There have been several implementations of FDD over the years that I know of and probably quite a few that I don't know of. Several readers of the JMCU book (see footnote) have contacted me regarding FDD and how they've setup a little features database and got some of the aspects of the FDD reporting implemented.

The First FDD Implementation.

The notion of "development unit" milestones (where in this case the development unit is the feature) is not new and is something I've used for many years. But, the first implementation "ala FDD" was coded by Herman Veluwenkamp to my requirements in early 1998. That implementation was incrementally enhanced through 1998 and 1999 by Herman from my requirements but also from feedback by several other people. I may have missed a name or two but the people most likely to have had some influence on it are Cecilia Kiew and Stephen Palmer. Herman also made many incremental enhancements to that system himself.

This implementation was a server-side application running on Netscape SuiteSpot, using LiveConnect to talk to an Oracle 8 database all running on a Sun Solaris server. It used server-side javascript and delivered everything as HTML and client-side javascript to a Netscape browser.

This first implementation did everything you see in the JMCU book except for the graphical progress reports - the parking lot chart. The figures were taken from the Netscape system and used to manually update the parking lot charts each week.

Here are some screen shots from the first FDD implementation. Remember all screens are HTML sent to a browser.

The image below is the Development View of some features. Developers tend to use this view more than project managers or development managers, who mostly use the plan view, summary report and trend report. The development view shows the feature, the chief programmer and class owners without any dates or milestones.

Development View

Click on the image to see the Development View full content in a separate window.

Unfortunately, I don't have a "real" example of plan view from this system. The image below is an attempt to recreate it (the Nebulon implementation later in this topic has a plan view example that looks almost identical to the real thing in this first FDD implementation). The plan view shows the feature, the chief programmer and class owner initials plus the milestones and dates for them. It is also colour-coded using the same colour legend as the graphical progress summary - commonly called the parking lot chart. In this example, Implementation (MD) is the Subject Area and Authorisation is one of the Business Activities within it.

Plan View

Click on the image to see the Plan View full content in a separate window.

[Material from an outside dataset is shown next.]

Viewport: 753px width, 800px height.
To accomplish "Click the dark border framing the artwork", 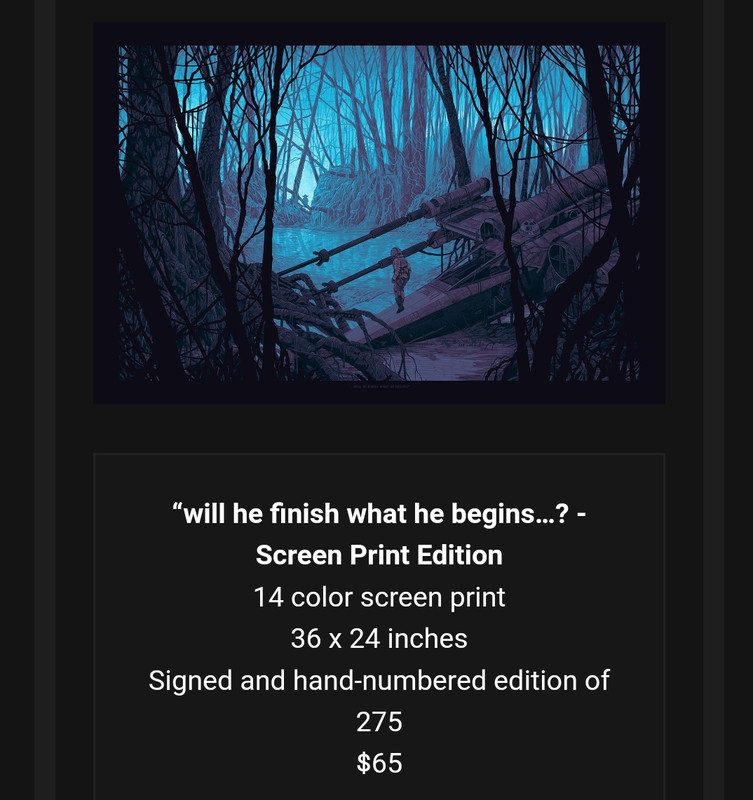I will tap(379, 34).
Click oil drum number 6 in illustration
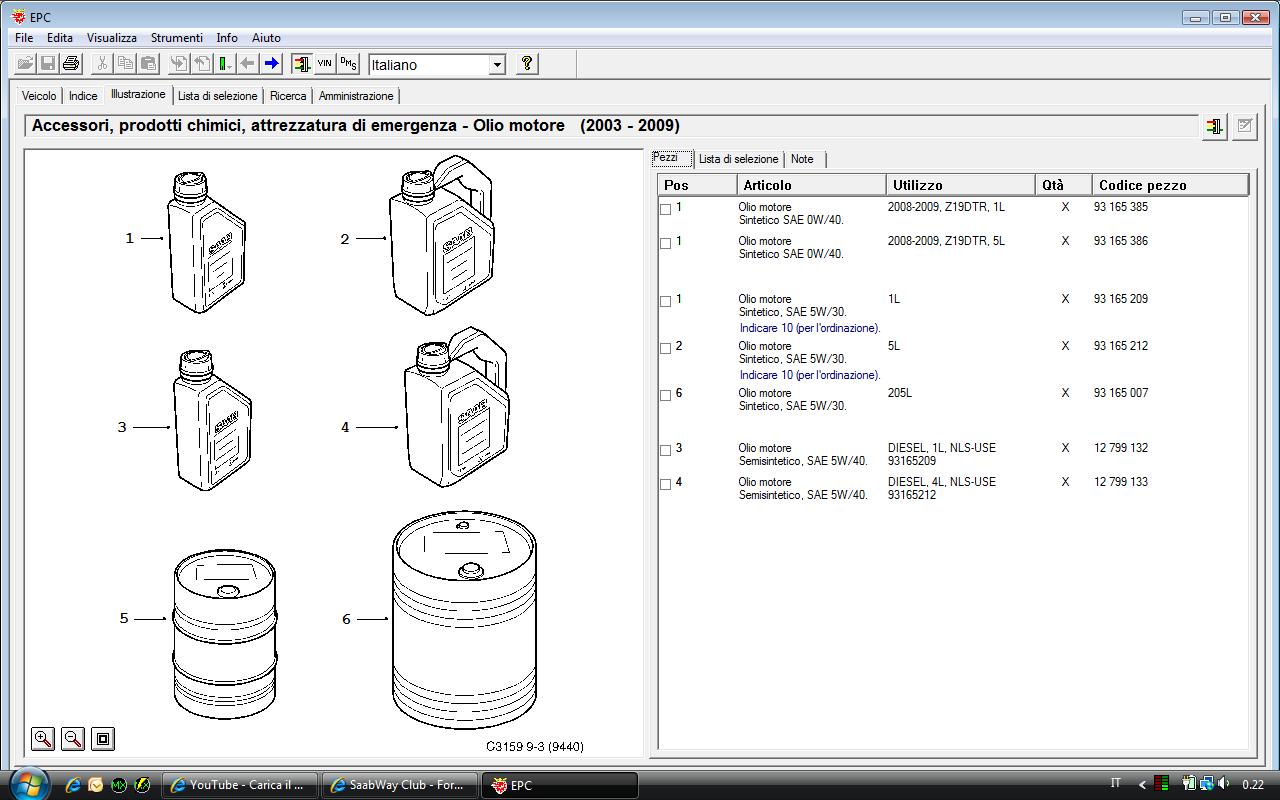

The progress summary report is the one that I as a project manager or a development manager am looking for each week after the release meeting. It rolls-up progress by business activity and then subject area and then architecture category - for example problem domain or user interface or data management and so on.

Progress Summary

Click on the image to see the Progress Summary Report full content in a separate window.

The Trend Report is the other report I am looking for after each weeks release meeting. There is much that can be gleaned from the figures and they track different aspects of the project. There will be an article published specifically on this subject.

Trend Report

Click on the image to see the Trend Report full content in a separate window.

The Current Nebulon Implementation

The system we use internally at Nebulon and on all our client solution development projects uses a different architecture and toolset and provides significantly more function than the original FDD system shown above. The Nebulon FDD implementation (rather innovatively called PTS - Project Tracking System !) is a server-side application developed using Java Servlets and Java Server Pages to deliver to a client browser. The development of this was led by Paul Szego.

Login

Click on the image to see the Project Login full content in a separate window.

The image below is plan view from the Nebulon system. This is almost identical to how it looked in the first FDD implementation. Notice the use of italics in the features. This is to keep in mind the feature naming template: <action> <result> <object>. When the feature is written out, the <result> part is italicised.

Plan View

Click on the image to see the Plan View full content in a separate window.

The Nebulon system has many functional enhancements from the first FDD implementation and automates many other aspects of FDD and projects. One example of this is the automated production of the graphical progress summary - the parking lot chart. This is automatically generated by the server-side Java code using Java2D and sent down to the browser as HTML and GIFs.

Parking Lots

Click on the image to see the Parking Lot full content in a separate window.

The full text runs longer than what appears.